ECLI:NL:RBZWB:2023:4031
Rechtbank Zeeland-West-Brabant
- Op tegenspraak
- Rechtspraak.nl
Toewijzing tenuitvoerlegging van de voorwaardelijke ISD-maatregel in verband met recidive en beveiliging van de maatschappij
In deze zaak heeft de rechtbank Zeeland-West-Brabant op 15 juni 2023 uitspraak gedaan over de tenuitvoerlegging van een voorwaardelijke ISD-maatregel die eerder aan de verdachte was opgelegd. De officier van justitie had gevorderd de tenuitvoerlegging, omdat de verdachte zich niet aan de bijzondere voorwaarden had gehouden. De verdachte, geboren in 1981, had een voorwaardelijke ISD-maatregel opgelegd gekregen op 15 maart 2021, met een proeftijd van twee jaar en verschillende bijzondere voorwaarden, waaronder opname in een zorginstelling en behandeling voor verslavingsproblematiek.
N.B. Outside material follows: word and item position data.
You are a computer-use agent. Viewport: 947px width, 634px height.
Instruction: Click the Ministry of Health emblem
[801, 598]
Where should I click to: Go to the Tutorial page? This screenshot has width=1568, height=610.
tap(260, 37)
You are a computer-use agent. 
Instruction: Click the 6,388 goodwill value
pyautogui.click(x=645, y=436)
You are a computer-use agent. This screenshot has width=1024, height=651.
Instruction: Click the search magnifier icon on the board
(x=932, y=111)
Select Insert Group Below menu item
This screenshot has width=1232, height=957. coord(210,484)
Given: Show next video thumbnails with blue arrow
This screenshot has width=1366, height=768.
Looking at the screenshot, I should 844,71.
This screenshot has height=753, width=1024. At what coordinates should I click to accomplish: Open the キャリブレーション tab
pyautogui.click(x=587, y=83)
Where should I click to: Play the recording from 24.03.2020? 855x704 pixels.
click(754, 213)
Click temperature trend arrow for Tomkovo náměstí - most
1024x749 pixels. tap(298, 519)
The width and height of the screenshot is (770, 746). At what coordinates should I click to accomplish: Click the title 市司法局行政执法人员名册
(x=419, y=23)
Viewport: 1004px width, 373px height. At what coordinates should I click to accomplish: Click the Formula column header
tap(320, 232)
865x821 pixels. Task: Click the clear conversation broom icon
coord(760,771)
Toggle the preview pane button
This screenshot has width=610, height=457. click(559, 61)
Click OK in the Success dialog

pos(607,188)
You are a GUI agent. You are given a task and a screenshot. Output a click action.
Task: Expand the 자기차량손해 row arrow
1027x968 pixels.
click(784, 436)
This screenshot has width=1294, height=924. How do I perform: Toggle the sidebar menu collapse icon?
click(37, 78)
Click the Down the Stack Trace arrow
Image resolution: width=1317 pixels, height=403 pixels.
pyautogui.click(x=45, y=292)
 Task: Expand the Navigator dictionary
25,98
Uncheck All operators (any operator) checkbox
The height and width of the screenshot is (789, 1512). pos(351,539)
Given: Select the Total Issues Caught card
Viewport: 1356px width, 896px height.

De rechtbank heeft vastgesteld dat de verdachte meerdere keren de voorwaarden heeft overtreden, waaronder het niet naleven van de opname in een zorginstelling. Deskundigen hebben bevestigd dat een klinische behandeling noodzakelijk is voor de verdachte, maar dat deze behandeling nog niet is afgerond. De reclassering heeft aangegeven dat het recidiverisico hoog is en dat er geen mogelijkheden zijn voor gedragsverandering binnen het huidige kader.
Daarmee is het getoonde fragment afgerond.